Mariana inspirou. Pegou ar. Precisava falar. Olhando para sua tia abriu levemente a boca num impulso de fala. A fuga de Mercedes representava para Mariana o fim da precária sensação de familiaridade que ainda sentia naquele lugar. Tudo era duro e frio sem ela. Mercedes sempre fora seu anjo protetor. Um anjo incondicional que a protegia do mal, mas também a protegia do bem, sobretudo quando o bem significava um justo acerto de contas. Mais apegada a ela do que as outras primas, cresceram juntas e dividiram tudo sempre. Todos os erros. Agora era só ela. Ela para enfrentar seus erros.
- Ela te falou alguma coisa minha filha, diga pra mim por favor. Por que ela fez isso? - interpelou dramaticamente Yolanda.
Mariana engoliu seco. Era essa a hora de falar:
- Se ela te disse me fala Mariana, por favor.
Yolanda pareceu se agarrar com as unhas no olhar de sua sobrinha. Mariana com os olhos negros arregalados respirou fundo. Sua voz viria naturalmente.
Um barulho na cerca do quintal.
Abruptamente adentraram o quintal, Bento e uma meia dúzia de homens. Ele parou com a mão na cintura, coçou a barba por fazer, e falou alto interrompendo o choro de Yolanda e filhas:
- Nada feito! Ninguém viu ela sair. Ninguém sabe onde ela foi... Tô com um pessoal na rua, mas... eu não sei, não...
Yolanda não reagia mais. As meninas empalidecidas seguravam os braços de sua mãe, mas qualquer notícia aquela hora que viesse teria o mesmo impacto de um amenidade. Sua alma estava morta dentro do corpo.
Era impressionante como de tempos em tempos aquilo retornava ao seio da família. Homens armados, desespero, as meninas chorando. Era impressionante como o silêncio calcinante se transformava no frio caos quando menos se esperava. Parecia arquitetado. Tudo aquilo assemelhava-se a uma doença crônica que a cada momento proporcionava uma dolorosa recidiva.

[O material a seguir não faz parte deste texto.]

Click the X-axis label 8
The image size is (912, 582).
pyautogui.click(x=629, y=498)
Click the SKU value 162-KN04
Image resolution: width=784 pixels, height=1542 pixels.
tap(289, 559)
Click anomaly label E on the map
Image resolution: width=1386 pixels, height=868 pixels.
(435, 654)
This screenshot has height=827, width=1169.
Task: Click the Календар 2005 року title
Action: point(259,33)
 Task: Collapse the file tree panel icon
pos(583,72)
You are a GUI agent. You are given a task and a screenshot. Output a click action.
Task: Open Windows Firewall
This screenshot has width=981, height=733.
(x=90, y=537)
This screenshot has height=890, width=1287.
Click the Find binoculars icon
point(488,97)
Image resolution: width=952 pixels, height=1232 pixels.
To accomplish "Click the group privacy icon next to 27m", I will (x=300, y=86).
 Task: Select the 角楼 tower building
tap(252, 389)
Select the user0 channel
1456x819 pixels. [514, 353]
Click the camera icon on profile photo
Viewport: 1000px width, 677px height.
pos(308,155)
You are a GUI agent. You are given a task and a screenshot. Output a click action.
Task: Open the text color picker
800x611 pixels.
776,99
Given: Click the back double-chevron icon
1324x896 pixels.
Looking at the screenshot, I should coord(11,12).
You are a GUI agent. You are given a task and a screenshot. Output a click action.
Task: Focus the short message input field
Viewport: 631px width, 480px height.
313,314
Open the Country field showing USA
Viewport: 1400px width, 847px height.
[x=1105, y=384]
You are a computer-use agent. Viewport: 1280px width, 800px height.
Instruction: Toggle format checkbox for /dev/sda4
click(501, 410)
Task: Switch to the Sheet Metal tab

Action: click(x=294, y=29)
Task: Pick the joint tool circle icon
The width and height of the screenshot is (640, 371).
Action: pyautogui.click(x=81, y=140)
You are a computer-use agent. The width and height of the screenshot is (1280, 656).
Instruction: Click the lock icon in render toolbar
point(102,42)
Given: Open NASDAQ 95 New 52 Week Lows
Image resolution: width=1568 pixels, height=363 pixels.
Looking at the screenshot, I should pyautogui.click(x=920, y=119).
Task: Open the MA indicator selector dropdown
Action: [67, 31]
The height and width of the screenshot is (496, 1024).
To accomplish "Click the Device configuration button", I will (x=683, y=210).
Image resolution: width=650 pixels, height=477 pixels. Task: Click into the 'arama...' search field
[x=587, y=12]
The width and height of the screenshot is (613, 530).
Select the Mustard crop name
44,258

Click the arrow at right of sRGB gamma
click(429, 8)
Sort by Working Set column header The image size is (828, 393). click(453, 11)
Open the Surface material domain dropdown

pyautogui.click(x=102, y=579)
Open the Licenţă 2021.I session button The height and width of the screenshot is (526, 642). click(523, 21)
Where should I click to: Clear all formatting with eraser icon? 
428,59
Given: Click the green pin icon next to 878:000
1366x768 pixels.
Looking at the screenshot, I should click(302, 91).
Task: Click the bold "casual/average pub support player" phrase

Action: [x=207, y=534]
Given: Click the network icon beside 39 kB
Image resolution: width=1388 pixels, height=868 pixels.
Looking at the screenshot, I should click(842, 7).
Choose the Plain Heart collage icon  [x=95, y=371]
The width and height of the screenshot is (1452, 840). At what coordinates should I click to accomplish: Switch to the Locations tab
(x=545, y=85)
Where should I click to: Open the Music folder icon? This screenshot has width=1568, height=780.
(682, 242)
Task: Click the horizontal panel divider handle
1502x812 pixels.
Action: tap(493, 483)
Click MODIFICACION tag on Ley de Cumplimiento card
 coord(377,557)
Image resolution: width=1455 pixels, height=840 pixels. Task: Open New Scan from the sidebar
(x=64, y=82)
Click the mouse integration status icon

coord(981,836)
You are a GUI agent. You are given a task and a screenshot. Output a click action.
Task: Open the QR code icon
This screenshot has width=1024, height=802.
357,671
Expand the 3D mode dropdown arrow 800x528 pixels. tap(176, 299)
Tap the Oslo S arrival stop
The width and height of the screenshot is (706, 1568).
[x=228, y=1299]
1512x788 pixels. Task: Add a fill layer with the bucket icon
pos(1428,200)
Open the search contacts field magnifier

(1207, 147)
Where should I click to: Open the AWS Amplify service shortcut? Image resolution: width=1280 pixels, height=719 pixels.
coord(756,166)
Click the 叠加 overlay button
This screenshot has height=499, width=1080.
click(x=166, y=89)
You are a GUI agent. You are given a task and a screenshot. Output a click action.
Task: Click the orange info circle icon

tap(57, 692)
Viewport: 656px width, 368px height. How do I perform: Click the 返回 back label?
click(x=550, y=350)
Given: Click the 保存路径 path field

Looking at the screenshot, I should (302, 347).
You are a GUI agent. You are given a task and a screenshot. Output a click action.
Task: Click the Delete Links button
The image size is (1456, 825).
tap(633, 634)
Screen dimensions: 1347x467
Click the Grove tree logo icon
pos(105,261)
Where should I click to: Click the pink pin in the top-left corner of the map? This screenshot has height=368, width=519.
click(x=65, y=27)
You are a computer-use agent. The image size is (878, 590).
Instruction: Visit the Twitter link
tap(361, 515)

O que viria depois todos sabiam. As piadas, o povo remoendo lendas e superstições contra a família, e principalmente sobre o menino João. Talvez mais algumas oferendas ou despachos na porta da pensão. Era isso. Como se deleitassem o sofrimento de um condenado. Se havia algo que agia contra aquelas pessoas como todos acreditavam, estava conseguindo desestabilizar a todos. As pessoas daquela família começariam a partir dali aos poucos  a acreditar que seus próprios erros não seriam seus únicos credores. Havia algo maior. Só poderia existir uma arquitetura macabra. Algo lúgubre e paranormal, para o qual eles não estavam protegidos.
O silêncio após a fala de Bento era estarrecedor.
Mariana e seu esposo se olharam longamente e de maneira muito dura. O que remoíam esses olhares? João ouviu então a vó insistir com a sua mãe:
- Ela te disse pra onde iria, Mariana?
Mariana abaixou os olhos e disse quase sem conseguir:
- Não, tia... Ela não me disse nada...
Acabou.
Num gesto doce sua tia segurou o rosto de Mirtes que estava junto a ela. Se entreolharam profundamente. Não se contendo Mirtes abraçou o colo da matriarca e caiu em choro profundo. Acariciando cuidadosamente o cabelo encaracolado da filha a velha Yolanda falou:
- Agora eu sinto exatamente o que você sente minha menina...
Quatro meses depois Yolanda veio a falecer.